Clinically α-like, β-like and intermediate tumours have different outcomes. While α-like and β-like tumours are indolent, intermediate tumours (-ADM and -WT) have high risk of relapse. Interestingly, DAXX/ATRX status alone is not sufficient to discriminate between ARX+ with high and low risk of relapse. Indeed, in the intermediate-WT group we observed the presence of ARX+ tumours, with high risk of relapse. Only the DNA-methylation profile is able to separate ARX+ PanNET with low risk from high risk of relapse. The intermediate groups of PanNET are characterized by high risk of relapse but are molecularly different (ADM and WT) (Fig. 3d and Supplementary Fig. 7d). Further work is needed to assess whether intermediate-ADM and intermediate-WT aggressive PanNETs have different origins or respond differently to therapies.

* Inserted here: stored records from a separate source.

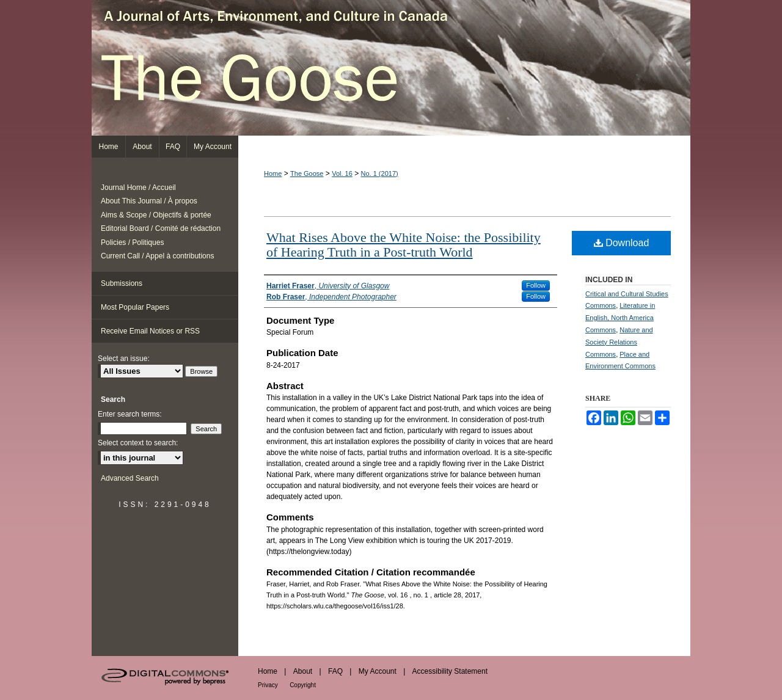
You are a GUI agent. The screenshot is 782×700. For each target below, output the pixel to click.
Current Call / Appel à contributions (157, 256)
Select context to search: (137, 443)
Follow (536, 285)
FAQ (335, 671)
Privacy (268, 685)
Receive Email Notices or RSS (150, 331)
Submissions (122, 283)
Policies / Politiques (132, 242)
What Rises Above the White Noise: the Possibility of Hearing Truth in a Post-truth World (403, 244)
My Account (378, 671)
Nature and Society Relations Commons (619, 342)
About (302, 671)
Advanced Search (130, 478)
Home (272, 173)
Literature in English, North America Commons (620, 318)
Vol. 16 (342, 173)
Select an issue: (123, 359)
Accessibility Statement (450, 671)
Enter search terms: (130, 414)
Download (621, 242)
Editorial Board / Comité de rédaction (161, 228)
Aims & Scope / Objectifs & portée (156, 215)
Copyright (302, 685)
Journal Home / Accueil (138, 188)
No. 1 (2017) (379, 173)
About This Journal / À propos (149, 201)
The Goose (391, 68)
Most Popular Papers (135, 307)
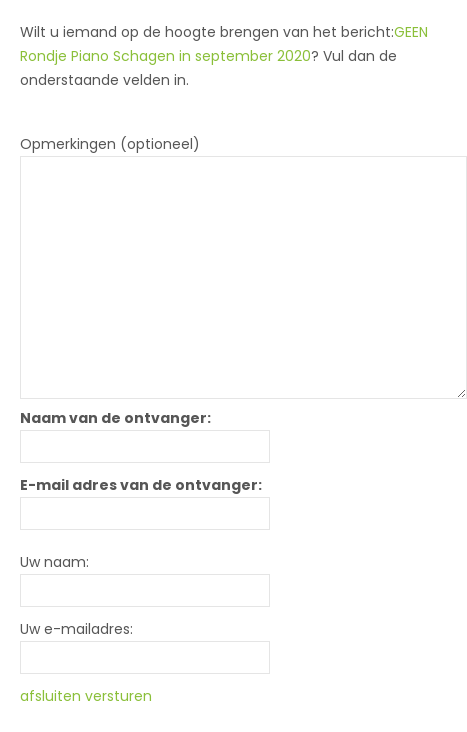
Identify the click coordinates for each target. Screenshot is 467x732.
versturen (118, 696)
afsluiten (50, 696)
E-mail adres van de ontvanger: (141, 485)
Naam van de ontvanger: (115, 418)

DNA-methylation analysis clearly bears advantages over ChIP-seq assays, it is easily performed on diagnostic routine FFPE specimens. We foresee a potential clinical use of epigenetic profiling for PanNETs similar to CNS tumor classification, able to define clinically relevant groups28,50,51. In addition, DNA methylation remains stable in circulating tumor cells (CTCs) and cell-free DNA (cfDNA) (reviewed in ref. 52), hence might be applied to monitor progression in individual patients in a noninvasive liquid biopsy. DNA-methylation profiles can help in identifying patients with risk of relapse and we envision that in the future can help in predicting therapy response.

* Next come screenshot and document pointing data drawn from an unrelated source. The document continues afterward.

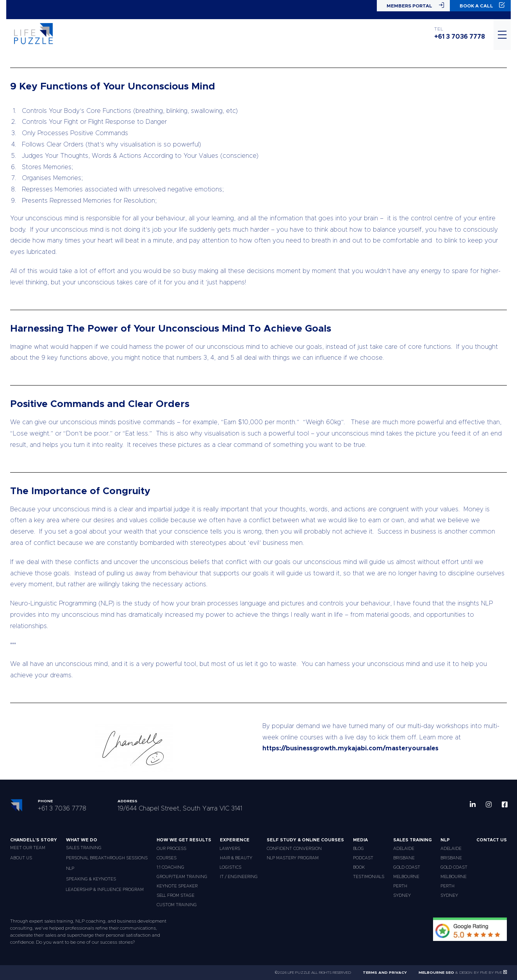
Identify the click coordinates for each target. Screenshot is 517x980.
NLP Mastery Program (292, 858)
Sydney (402, 895)
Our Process (171, 848)
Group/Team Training (182, 876)
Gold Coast (406, 867)
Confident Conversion (294, 848)
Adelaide (404, 848)
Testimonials (369, 876)
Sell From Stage (175, 895)
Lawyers (230, 848)
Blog (358, 848)
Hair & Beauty (236, 858)
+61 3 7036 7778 (460, 37)
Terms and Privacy (385, 973)
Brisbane (404, 858)
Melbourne (406, 876)
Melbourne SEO (436, 973)
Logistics (230, 867)
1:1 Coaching (170, 867)
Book (359, 867)
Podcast (363, 858)
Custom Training (176, 905)
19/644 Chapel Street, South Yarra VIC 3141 (180, 809)
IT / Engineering (239, 876)
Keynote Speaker (177, 886)
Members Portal (415, 5)
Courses (166, 858)
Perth (400, 886)
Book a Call (482, 5)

In conclusion DNA-methylation analysis could be easily implemented in clinical practice to identify patients with high relapse risk and those which might benefit from adjuvant therapy.
Methods
Patient cohorts
A cohort of primary PanNETs was assembled from two international centres; 19 samples previously analyzed53 from UCL Cancer Institute (London, UK) and 26 from Institute of Pathology (Bern, Switzerland). All cases were classified according to WHO 2017 criteria54. TNM staging is based on the 8th edition UICC/AJCC. Inclusion criteria were histopathologic diagnosis of well-differentiated G1/G2 PanNETs, availability of tissue material and sufficient tumour purity (>70%). Fourteen of 45 tumour samples (31%) were classified as G1, 31/45 (69%) as G2 (Table 1). Two samples derived from MEN1-patients. All analyses were performed on Formalin-Fixed Paraffin-Embedded (FFPE) tissue specimens obtained from routine pathological work-up. Additional clinico-pathological characteristics are reported in Supplementary Data 1. The study on this cohort was approved by the local Research Ethics Committees (Bern: number 105/2015; London: number 09/H0722/27). Patients recruited through the Inselspital with operation data before 2015 did not object to use of data and biological material for research, all patients included after 2015 did sign a written broad institutional consent. Informed written consent for patients recruited through the Royal Free Hospital Neuroendocrine Unit was obtained before entering the study. All samples were fully anonymised.
Clinical and molecular data of 80 PanNETs were provided by the International Cancer Genome Consortium (ICGC, https://icgc.org/, projects: PAEN-AU and PAEN-IT). Cohort features are summarised in Table 1 and Supplementary Data 1. Genomic and molecular analysis of the samples were performed within Scarpa et al. study47.
As immunohistochemical validation cohort, 65 PanNET samples were assembled at the Institute of Pathology (Bern, Switzerland). All cases were reclassified according to WHO 2017 criteria54. TNM staging is based on the 8th edition UICC/AJCC55. As for the previous cohorts, only well-differentiated G1/G2 PanNETs were included. Cohort features are summarised in Table 3 and extensively reported in Supplementary Data 5. The study on this cohort was performed according to the protocol approved by the ethical committee (number 105/2015) according to Swiss Human research Act. Patients with operation data before 2015 did not object to use of data and biological material for research, all patients included after 2015 did sign a written broad institutional consent.
A flow chart of the analysis performed on the 2 cohorts is provided in Supplementary Fig. 1.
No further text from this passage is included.